▶ **Your assignment**: Repeat back the entries that follow, keeping every word as it is.

(Saved entries)
---*---
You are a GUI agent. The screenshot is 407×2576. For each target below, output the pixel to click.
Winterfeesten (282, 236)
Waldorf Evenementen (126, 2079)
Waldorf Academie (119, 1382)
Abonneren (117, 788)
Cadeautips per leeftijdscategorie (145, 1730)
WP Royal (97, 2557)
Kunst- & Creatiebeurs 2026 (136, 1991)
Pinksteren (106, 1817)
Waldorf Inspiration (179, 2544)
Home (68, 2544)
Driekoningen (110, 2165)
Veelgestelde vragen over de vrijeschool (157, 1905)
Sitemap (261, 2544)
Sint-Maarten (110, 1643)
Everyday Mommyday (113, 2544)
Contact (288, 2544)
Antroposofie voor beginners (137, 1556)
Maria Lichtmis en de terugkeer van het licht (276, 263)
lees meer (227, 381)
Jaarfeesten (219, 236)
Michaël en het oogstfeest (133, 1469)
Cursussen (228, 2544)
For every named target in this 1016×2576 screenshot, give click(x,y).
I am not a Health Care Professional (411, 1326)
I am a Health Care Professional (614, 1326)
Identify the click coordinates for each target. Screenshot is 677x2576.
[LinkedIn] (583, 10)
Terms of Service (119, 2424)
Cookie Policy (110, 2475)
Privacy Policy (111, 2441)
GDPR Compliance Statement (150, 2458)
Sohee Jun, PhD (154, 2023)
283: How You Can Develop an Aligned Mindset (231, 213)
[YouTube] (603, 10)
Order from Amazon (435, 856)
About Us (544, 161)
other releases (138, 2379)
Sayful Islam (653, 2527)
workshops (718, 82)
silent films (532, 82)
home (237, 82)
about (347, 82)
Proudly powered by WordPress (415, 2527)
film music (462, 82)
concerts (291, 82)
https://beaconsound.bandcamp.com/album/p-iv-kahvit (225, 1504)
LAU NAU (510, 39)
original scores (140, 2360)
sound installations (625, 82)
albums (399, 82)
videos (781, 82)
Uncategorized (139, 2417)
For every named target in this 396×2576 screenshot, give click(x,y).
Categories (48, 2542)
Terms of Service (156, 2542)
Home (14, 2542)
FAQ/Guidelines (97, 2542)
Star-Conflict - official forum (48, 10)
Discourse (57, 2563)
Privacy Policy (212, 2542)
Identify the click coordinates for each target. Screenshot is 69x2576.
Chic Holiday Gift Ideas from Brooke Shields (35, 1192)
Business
---*---
▶ **Written answer**:
You are a GUI agent. The screenshot is 407×2576. For each target below, output the pixel to click.
Winterfeesten (282, 236)
Waldorf Evenementen (126, 2079)
Waldorf Academie (119, 1382)
Abonneren (117, 788)
Cadeautips per leeftijdscategorie (145, 1730)
WP Royal (97, 2557)
Kunst- & Creatiebeurs 2026 (136, 1991)
Pinksteren (106, 1817)
Waldorf Inspiration (179, 2544)
Home (68, 2544)
Driekoningen (110, 2165)
Veelgestelde vragen over de vrijeschool (157, 1905)
Sitemap (261, 2544)
Sint-Maarten (110, 1643)
Everyday Mommyday (113, 2544)
Contact (288, 2544)
Antroposofie voor beginners (137, 1556)
Maria Lichtmis en de terugkeer van het licht (276, 263)
lees meer (227, 381)
Jaarfeesten (219, 236)
Michaël en het oogstfeest (133, 1469)
Cursussen (228, 2544)
For every named target in this 1016×2576 screenshot, give click(x,y).
I am not a Health Care Professional (411, 1326)
I am a Health Care Professional (614, 1326)
Identify the click coordinates for each target. Screenshot is 677x2576.
[LinkedIn] (583, 10)
Terms of Service (119, 2424)
Cookie Policy (110, 2475)
Privacy Policy (111, 2441)
GDPR Compliance Statement (150, 2458)
Sohee Jun, PhD (154, 2023)
283: How You Can Develop an Aligned Mindset (231, 213)
[YouTube] (603, 10)
Order from Amazon (435, 856)
About Us (544, 161)
other releases (138, 2379)
Sayful Islam (653, 2527)
workshops (718, 82)
silent films (532, 82)
home (237, 82)
about (347, 82)
Proudly powered by WordPress (415, 2527)
film music (462, 82)
concerts (291, 82)
https://beaconsound.bandcamp.com/album/p-iv-kahvit (225, 1504)
LAU NAU (510, 39)
original scores (140, 2360)
sound installations (625, 82)
albums (399, 82)
videos (781, 82)
Uncategorized (139, 2417)
For every named target in this 396×2576 screenshot, give click(x,y).
Categories (48, 2542)
Terms of Service (156, 2542)
Home (14, 2542)
FAQ/Guidelines (97, 2542)
Star-Conflict - official forum (48, 10)
Discourse (57, 2563)
Privacy Policy (212, 2542)
Identify the click coordinates for each target. Screenshot is 69x2576.
Chic Holiday Gift Ideas from Brooke Shields (35, 1192)
Business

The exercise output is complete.